While many Republican leaders denounced the violence and some, including former Vice President Mike Pence, expressed sympathy for the Pelosis, none of them publicly condemned the falsehoods their colleagues were elevating or did anything to push back on the false narrative. That left others to fill the void.

“Just produce the police body cam, — why is that so hard?” Mr. Carlson demanded on his show on Wednesday night. Addressing those criticizing the conspiracy theorizing, he added: “We’re not the crazy people; you’re the liars. There’s nothing wrong with asking questions, period.”

The disinformation surrounding the attack on Mr. Pelosi presented many of the standard elements of alt-right conspiracy theories, which relish a culture of “do your own research,” casting skepticism on official accounts, and tend to focus on lurid sexual activities or issues related to children, often driven by a fear of society becoming immoral.

Nina Jankowicz, a disinformation expert, said no amount of evidence — be it police body camera footage or anything else — could get in the way of such falsehoods in the eyes of those who do not want to believe facts.

“It doesn’t matter when there are documents or sworn testimony claiming something is, in fact, not the case,” Ms. Jankowicz said. “There will be an elaborate reframing effort. If the footage was released, people would claim it was fabricated. There’s no bottom.”

Many of the Republicans who amplified the fiction couched their comments as jokes, effectively pre-empting any criticism by suggesting they might not be serious. Hours after the attack, Donald Trump Jr., the former president’s son, shared online a viral image of a costume that included an oversized pair of men’s briefs and a hammer, remarking “the internet remains undefeated.”

A spokesman for Mr. Trump said he “simply posted a joke meme and has always rejected political violence in all forms.”

Representative Claudia Tenney, Republican of New York, circulated a photograph on Twitter that showed a group of young, white men holding oversized hammers beside a gay Pride flag, commenting simply: “LOL.”

Ms. Tenney did not respond to a request for comment.

It is not clear whether the elected officials and media personalities who have trafficked in falsehoods believe the conspiracy theories they are elevating, or simply want to be rewarded by their right-wing base. According to public polling, as many as 70 percent of Republicans still believe that Mr. Trump was the true winner of the 2020 election.

Mary Williams Benefield, a Republican running for a seat in Georgia’s statehouse, said she had responded online to a tweet suggesting the attack was staged because “the official narrative is unwilling to present all the facts.”

“Maybe their daughter has a film crew shooting a documentary on this too,” wrote the mother of three and former music teacher at a church school, making a reference to newly surfaced footage from a documentary Ms. Pelosi’s daughter Alexandra was filming that showed the speaker in a secure location during the Jan. 6 riot.

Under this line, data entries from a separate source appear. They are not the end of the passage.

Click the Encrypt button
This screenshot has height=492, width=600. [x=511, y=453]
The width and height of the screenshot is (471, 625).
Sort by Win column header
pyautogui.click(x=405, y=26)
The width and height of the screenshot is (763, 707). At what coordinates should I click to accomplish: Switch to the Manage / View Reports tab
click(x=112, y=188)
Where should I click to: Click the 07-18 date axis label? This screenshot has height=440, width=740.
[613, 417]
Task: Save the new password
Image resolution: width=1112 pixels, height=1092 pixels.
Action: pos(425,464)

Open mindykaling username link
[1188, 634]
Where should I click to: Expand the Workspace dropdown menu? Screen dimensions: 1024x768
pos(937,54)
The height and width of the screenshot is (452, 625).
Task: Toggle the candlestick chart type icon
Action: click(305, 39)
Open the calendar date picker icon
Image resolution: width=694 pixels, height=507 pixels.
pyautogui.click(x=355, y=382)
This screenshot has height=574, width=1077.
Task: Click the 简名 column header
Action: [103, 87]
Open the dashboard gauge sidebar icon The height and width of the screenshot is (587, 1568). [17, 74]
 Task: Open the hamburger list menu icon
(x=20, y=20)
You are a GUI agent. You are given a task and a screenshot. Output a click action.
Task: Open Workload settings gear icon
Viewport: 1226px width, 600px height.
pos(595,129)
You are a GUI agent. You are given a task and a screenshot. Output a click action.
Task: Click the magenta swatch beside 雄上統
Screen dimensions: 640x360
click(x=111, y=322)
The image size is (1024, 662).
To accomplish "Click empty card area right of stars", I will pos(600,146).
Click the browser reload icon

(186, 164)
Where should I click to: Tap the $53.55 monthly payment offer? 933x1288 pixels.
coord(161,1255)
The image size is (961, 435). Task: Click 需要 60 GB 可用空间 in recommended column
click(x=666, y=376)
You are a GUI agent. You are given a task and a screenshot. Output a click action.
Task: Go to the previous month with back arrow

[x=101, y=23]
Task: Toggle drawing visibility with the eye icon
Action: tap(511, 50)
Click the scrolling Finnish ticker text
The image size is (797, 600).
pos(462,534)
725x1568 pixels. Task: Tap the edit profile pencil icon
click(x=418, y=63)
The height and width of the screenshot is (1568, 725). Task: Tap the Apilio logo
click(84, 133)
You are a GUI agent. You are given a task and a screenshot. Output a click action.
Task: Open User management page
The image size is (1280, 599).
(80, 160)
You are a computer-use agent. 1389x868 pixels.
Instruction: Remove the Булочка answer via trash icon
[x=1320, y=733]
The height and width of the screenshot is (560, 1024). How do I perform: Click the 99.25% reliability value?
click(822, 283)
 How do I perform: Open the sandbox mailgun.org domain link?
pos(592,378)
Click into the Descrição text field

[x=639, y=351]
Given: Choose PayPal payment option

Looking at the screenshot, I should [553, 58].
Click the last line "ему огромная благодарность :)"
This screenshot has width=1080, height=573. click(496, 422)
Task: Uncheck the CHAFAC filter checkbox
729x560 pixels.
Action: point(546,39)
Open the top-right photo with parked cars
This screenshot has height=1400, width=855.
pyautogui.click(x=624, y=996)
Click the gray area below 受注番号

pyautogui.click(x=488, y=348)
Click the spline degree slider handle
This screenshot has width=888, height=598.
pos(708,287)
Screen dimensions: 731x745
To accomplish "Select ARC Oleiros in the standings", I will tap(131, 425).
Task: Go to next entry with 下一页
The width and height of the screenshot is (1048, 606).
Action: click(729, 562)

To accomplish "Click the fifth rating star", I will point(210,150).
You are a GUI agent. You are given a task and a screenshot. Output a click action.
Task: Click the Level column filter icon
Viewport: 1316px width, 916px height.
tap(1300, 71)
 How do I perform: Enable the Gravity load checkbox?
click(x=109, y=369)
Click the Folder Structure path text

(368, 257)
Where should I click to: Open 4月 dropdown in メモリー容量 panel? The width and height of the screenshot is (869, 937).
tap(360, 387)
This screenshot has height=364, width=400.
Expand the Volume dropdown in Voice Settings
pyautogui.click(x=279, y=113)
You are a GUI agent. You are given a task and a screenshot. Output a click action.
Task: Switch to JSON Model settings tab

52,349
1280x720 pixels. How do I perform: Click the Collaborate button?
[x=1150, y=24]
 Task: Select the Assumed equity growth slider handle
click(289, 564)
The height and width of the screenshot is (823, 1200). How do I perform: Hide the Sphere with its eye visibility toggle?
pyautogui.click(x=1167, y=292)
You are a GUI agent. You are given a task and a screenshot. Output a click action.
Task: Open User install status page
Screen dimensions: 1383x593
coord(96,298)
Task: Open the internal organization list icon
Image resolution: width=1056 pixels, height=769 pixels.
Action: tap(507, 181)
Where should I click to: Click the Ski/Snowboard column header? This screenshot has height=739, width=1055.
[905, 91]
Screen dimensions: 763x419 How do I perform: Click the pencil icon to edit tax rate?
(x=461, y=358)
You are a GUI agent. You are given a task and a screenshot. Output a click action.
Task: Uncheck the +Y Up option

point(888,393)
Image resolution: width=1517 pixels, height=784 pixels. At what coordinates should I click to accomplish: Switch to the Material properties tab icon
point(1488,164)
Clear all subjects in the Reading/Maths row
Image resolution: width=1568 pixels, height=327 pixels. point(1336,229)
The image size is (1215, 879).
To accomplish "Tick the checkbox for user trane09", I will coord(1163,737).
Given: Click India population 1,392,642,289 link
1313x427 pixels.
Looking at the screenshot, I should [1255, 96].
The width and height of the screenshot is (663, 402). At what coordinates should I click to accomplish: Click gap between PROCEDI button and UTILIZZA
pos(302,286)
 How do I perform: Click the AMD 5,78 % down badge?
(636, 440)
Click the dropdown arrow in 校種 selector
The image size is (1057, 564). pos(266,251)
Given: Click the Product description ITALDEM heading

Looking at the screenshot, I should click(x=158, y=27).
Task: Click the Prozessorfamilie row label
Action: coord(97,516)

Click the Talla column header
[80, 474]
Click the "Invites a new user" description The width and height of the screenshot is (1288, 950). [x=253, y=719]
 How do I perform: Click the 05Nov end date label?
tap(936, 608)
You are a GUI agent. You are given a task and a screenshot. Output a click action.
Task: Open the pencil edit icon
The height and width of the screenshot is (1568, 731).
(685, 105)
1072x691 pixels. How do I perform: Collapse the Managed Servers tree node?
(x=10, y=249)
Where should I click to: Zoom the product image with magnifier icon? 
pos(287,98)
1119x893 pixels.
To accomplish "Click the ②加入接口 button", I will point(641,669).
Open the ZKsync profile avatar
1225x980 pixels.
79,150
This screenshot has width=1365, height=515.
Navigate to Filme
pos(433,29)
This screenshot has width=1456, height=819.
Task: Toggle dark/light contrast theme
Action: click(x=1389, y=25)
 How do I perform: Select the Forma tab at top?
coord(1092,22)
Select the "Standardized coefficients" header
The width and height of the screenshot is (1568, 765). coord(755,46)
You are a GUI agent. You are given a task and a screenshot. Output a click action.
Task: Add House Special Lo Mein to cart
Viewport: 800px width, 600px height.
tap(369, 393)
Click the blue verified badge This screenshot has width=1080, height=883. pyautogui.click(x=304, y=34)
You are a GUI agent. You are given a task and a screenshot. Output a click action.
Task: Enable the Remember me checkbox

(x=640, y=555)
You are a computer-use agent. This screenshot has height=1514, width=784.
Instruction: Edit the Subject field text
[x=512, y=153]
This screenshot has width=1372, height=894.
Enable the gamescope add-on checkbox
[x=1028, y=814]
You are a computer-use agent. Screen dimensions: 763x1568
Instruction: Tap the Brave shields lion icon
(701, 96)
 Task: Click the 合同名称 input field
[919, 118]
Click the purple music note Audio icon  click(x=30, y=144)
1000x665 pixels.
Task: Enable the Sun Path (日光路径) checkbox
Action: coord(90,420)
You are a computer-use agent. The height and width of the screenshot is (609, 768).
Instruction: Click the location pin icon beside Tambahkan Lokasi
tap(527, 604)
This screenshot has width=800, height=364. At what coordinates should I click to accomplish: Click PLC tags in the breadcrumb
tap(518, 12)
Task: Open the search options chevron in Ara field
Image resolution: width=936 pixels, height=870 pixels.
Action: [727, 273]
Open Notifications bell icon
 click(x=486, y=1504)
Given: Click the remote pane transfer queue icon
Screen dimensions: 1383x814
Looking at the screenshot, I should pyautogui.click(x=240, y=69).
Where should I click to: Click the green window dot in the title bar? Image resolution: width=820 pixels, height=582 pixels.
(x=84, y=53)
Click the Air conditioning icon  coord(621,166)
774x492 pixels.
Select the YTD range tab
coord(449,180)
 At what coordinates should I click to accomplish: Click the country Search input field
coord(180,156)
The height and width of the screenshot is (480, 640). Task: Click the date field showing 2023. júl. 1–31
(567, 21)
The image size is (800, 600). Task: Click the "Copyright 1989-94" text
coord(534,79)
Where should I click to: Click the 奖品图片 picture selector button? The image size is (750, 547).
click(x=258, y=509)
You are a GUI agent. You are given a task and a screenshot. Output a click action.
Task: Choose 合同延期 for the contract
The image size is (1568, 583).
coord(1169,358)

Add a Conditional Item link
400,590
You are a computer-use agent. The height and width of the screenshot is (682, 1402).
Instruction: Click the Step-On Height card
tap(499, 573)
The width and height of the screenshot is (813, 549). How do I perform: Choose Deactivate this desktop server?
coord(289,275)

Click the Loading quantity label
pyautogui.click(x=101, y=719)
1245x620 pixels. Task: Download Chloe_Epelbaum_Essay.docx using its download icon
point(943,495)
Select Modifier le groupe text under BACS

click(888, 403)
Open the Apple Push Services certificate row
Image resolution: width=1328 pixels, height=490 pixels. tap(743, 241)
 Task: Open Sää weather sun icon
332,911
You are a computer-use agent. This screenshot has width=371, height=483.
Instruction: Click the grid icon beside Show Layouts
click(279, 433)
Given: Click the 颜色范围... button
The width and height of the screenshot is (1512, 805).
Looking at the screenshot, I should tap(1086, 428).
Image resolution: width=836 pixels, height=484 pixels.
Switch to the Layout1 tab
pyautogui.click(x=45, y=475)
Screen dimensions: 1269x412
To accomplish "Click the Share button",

In an interview, Ms. Benefield brought up a report that the police have debunked, which wrongly asserted that the intruder was dressed only in his underwear. The Fox News affiliate that originally reported the detail issued a correction saying the article had previously “misstated what clothing the suspect was wearing.”

That did nothing to change Ms. Benefield’s mind.

“There’s a lot of questions that need to be asked before there’s any legitimacy,” she said.

According to federal charging documents, Mr. DePape was enthralled by the conspiracy theories that have portrayed Ms. Pelosi as an enemy of the country. His online activities show him ranting about the 2020 election being stolen, seeming to deny the gassing of Jews at Auschwitz and claiming that schoolteachers were grooming children to be transgender.

His attorney has said he planned to argue that Mr. DePape was so influenced by disinformation that it should be considered a mitigating circumstance.